I've just posted to the Guardian's Comment Is Free blog again - this time, responding to their 'Politics of Wellbeing' debate. I've recently finished reading a beautiful excursus on Gilles Deleuze by Todd May: I was able to incorporate a lot of his points about the 'ontological creativity' evoked by Deleuze into the piece - it gave force to my critique of the well-being agenda as paternalist and overly-normative.
And it allowed me to coin the term 'well-becoming' as an alternative - which (now that I think about it) is actually not that far away from the 'pursuit of happiness', taking joy in the endless search for happiness, rather than the attainment or even management of it. (At some point, I'm going to sit down and properly engage with the relationship between Deleuze's ideas and the Play Ethic: something tells me they're very similarly founded, at base).
But my suspicions about the new consensus of values sought by the well-being advocates were raised by several degrees this morning, as I came across Prospect magazine's new survey of intellectuals, asking them what they think the great opposition of the current century will be (after the demise of right and left).
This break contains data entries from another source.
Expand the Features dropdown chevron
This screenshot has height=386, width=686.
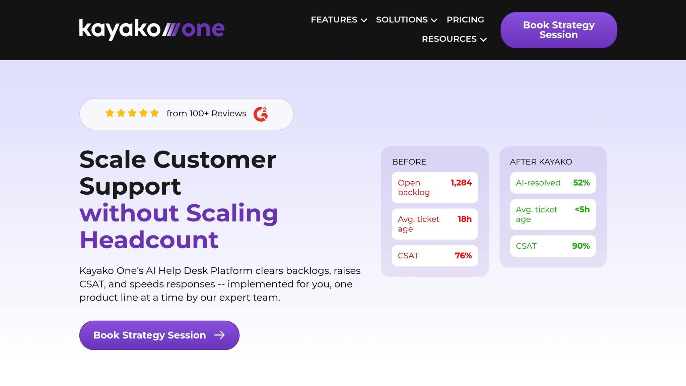tap(364, 20)
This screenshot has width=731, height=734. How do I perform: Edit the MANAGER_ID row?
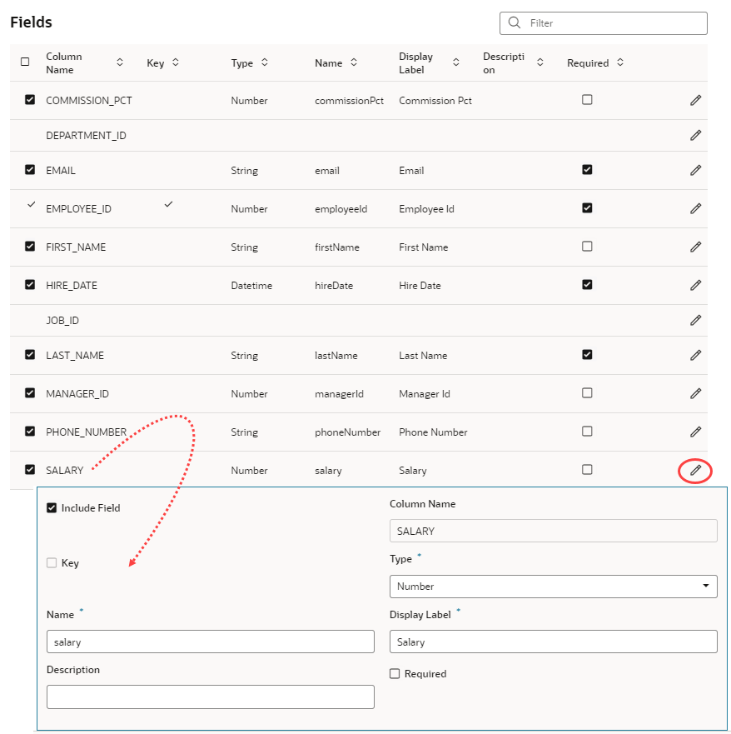pos(695,393)
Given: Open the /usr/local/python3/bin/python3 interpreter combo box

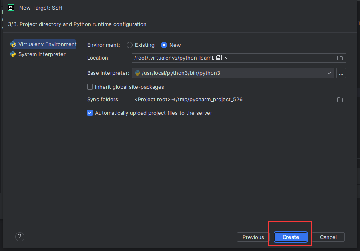Looking at the screenshot, I should pos(232,73).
There's much of interest here. But for this post, nothing more so than the smug paragraph from our putative Minister for Happiness, Richard Layard:
The great issue for the 21st century will be materialism vs quality of life. Those who want priority for economic progress will be pitched against those who focus more strongly on the quality of life that people experience. Both left and right will be divided on this issue. This division will occur in most of the main policy debates: materialism will favour higher migration; quality of life will favour lower migration. Materialism will favour financial incentives and low job security; quality of life will favour the reverse. Materialism will favour little regulation of gambling or advertising; quality of life will favour more. Materialism will favour education for success; quality of life will favour the education of character. Materialism will focus less on mental illness; quality of life will focus on it more. Materialism will focus on the cost of averting climate change; quality of life will focus on the implications of not averting it. Eventually, the quality of life will win out.
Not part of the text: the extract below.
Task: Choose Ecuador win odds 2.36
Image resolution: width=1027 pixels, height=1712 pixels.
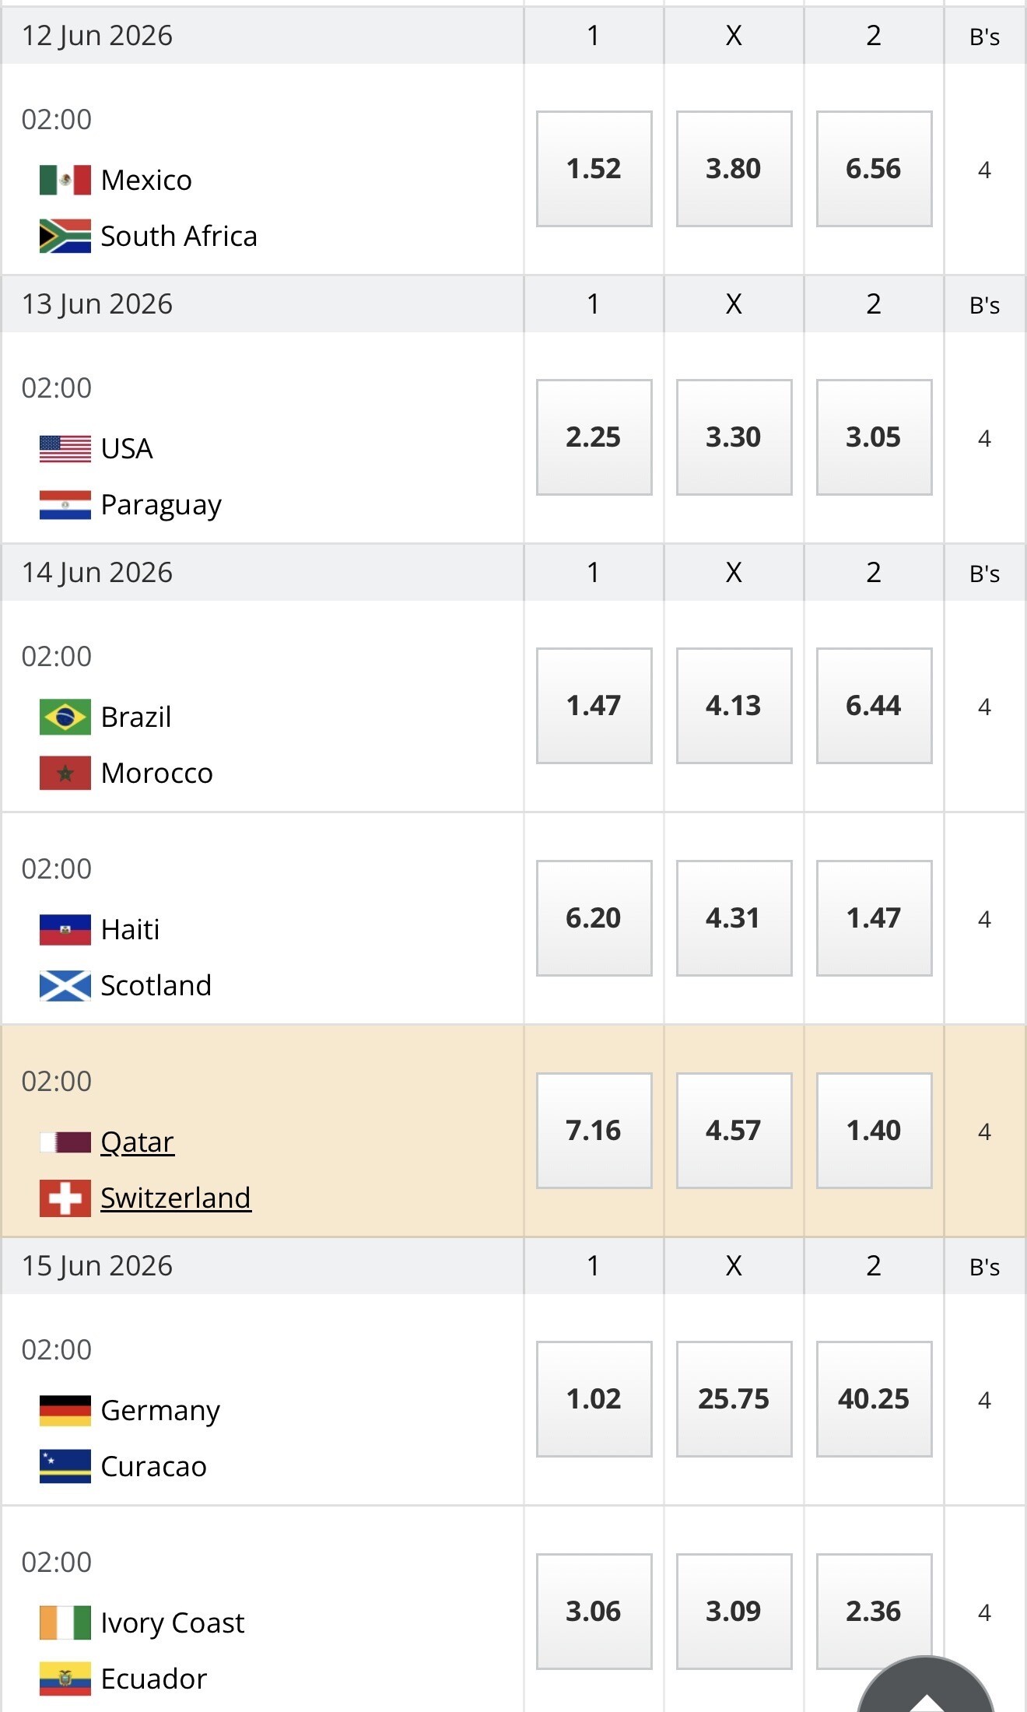Action: [874, 1611]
Is anyone else - apart from me - alarmed that the first salvo in the battle between Q-o-L and materialism is 'lower migration'? The rest of his cultural and social restrictions are debatable in their own way: add the first, and it tips the argument into a justification of something that the late J.K.Galbraith once called 'the culture of contentment': a socio-economic laager, fearing heterogeneity, 'difference' and otherness, and wanting to arrange society and its institutions to minimize contact with it. 'People' is the weasel-word here: what people, where, doing what?
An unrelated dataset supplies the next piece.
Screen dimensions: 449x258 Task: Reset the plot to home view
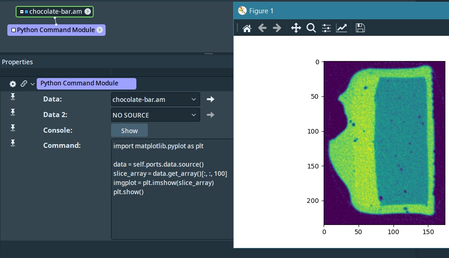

I don't agree with Layard's opposition of 'materialism' and 'quality of life', nor even with the content of each term: materialism as purely economic, and qualia as purely experiential. My Comment Is Free blog, and the subsequent discussion, fleshes out the vision further. But it confirms my interest in play - as a principle of possibility in human life - even more than before. And it also confirms my resistance to play being subsumed in current arguments about a well-being - often meaning 'well-behaving' - society.